Un giovane di Torino ha recentemente condiviso la sua esperienza di isolamento sociale estremo, noto come hikikomori, con La Repubblica, gettando luce su un fenomeno sempre più preoccupante anche in Italia. La sua storia inizia durante la seconda media, quando il trauma per la malattia della nonna lo ha spinto a chiudersi in casa. Inizialmente, né la scuola né la famiglia hanno compreso la gravità della situazione, attribuendo erroneamente il suo isolamento ai videogiochi.
“I miei genitori, all’inizio, pensavano che fosse tutta colpa dei videogiochi,” racconta il giovane. “Ma quando hanno iniziato ad ascoltarmi davvero e a starmi vicino, è lì che è iniziata la guarigione.” La sua esperienza sottolinea quanto sia fondamentale il sostegno della famiglia nel percorso di recupero di chi vive in isolamento.
Hikikomori: cosa significa
“Hikikomori”, un termine giapponese che letteralmente significa “stare in disparte”, si riferisce a chi decide di ritirarsi dalla vita sociale per lunghi periodi, a volte persino per anni. Gli individui che soffrono di questa condizione si rinchiudono spesso nella propria abitazione, evitando qualunque contatto con il mondo esterno, incluse le relazioni con i familiari.
Chi sono e quanti sono gli hikikomori?
Gli hikikomori sono per lo più giovani tra i 14 e i 30 anni, con una predominanza maschile che varia tra il 70% e il 90% dei casi. Tuttavia, il numero delle ragazze che soffrono di isolamento sociale potrebbe essere sottostimato a causa della difficoltà di rilevamento attraverso i sondaggi. Secondo le indagini del governo giapponese, sono oltre 1 milione i casi identificati, con una preoccupante incidenza anche nella popolazione over 40. Questo perché, sebbene la condizione emerga prevalentemente durante l’adolescenza, essa può cronicizzarsi e protrarsi per tutta la vita.

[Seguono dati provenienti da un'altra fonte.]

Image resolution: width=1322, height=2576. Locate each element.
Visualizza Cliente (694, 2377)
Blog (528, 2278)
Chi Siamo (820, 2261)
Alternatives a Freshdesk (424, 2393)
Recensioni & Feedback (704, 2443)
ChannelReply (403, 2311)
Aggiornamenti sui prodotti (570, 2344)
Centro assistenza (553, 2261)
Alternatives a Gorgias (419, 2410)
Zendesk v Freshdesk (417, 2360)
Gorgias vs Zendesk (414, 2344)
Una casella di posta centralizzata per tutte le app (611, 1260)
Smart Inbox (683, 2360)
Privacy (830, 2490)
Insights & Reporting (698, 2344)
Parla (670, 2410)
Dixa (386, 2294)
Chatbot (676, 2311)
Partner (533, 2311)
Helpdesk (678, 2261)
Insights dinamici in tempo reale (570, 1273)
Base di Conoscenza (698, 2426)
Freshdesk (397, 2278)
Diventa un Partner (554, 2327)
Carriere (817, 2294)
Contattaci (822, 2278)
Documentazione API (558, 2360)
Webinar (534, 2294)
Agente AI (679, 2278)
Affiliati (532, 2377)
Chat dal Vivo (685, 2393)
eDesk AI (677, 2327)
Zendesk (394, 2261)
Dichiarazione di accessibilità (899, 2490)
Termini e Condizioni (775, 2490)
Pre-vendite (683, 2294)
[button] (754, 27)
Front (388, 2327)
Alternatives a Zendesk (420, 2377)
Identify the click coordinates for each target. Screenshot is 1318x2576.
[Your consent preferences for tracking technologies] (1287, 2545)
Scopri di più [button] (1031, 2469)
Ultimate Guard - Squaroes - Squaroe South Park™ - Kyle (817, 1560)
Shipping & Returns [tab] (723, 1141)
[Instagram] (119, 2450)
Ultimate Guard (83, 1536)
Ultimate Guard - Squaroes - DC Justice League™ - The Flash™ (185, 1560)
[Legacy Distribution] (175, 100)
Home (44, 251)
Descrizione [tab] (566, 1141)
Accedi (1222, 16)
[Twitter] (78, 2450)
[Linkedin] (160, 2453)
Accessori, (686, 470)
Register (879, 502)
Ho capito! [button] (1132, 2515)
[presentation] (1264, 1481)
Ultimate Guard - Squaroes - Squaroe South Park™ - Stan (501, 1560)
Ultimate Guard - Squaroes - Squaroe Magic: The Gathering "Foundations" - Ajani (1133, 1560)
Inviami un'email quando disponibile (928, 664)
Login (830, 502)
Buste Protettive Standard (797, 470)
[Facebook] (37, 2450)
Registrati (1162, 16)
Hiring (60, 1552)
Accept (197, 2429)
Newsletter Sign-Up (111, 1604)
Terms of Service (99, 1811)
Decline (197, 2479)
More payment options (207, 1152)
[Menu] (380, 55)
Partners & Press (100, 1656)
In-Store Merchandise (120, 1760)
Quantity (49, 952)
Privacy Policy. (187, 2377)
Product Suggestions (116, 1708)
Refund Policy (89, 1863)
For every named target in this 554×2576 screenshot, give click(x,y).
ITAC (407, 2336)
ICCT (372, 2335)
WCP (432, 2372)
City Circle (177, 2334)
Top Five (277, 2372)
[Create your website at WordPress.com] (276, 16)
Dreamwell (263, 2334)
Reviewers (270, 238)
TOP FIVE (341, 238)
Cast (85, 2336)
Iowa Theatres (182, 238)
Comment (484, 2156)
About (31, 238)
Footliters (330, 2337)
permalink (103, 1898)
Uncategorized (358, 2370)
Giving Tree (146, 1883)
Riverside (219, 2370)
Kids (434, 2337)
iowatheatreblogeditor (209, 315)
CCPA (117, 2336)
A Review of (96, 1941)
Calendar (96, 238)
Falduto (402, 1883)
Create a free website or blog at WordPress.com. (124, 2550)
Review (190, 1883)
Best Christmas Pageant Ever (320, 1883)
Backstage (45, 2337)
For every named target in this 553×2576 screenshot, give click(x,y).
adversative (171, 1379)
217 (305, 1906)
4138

Anche in Italia il fenomeno sta destando sempre più attenzione, soprattutto dopo la pandemia, che ha contribuito ad esasperare le difficoltà di adattamento sociale. Sebbene manchino ancora dati ufficiali, si stima che nel nostro paese ci siano circa 100.000 giovani che vivono in condizioni di isolamento sociale estremo.
Le cause dell’isolamento
Secondo lo psicologo Marco Crepaldi, fondatore dell’associazione Hikikomori Italia, alla base di questa condizione c’è un disagio adattivo sociale. “I giovani che ne soffrono”, spiega Crepaldi, “sperimentano una forte ansia sociale e faticano a relazionarsi con i coetanei o a inserirsi nel tessuto sociale. Sono spesso ragazzi molto intelligenti, con un quoziente intellettivo elevato, ma di carattere introverso e introspettivo, socialmente inibiti, convinti che star da soli li faccia sentire meglio.” Queste caratteristiche li spingono a ritirarsi dalla vita pubblica, creando un circolo vizioso difficile da rompere senza il giusto sostegno.
Un fenomeno in crescita
La testimonianza del giovane torinese è solo una delle tante storie che fanno riflettere sull’importanza di non sottovalutare i segnali di disagio dei ragazzi. La sua “rinascita” dimostra che, con un ascolto attento e un supporto costante da parte della famiglia e delle istituzioni, è possibile rompere l’isolamento e ritrovare una strada verso la vita sociale. Tuttavia, il numero crescente di casi di hikikomori, sia in Italia che nel mondo, richiede un’azione tempestiva per creare una rete di sostegno che coinvolga scuole, famiglie e professionisti della salute mentale.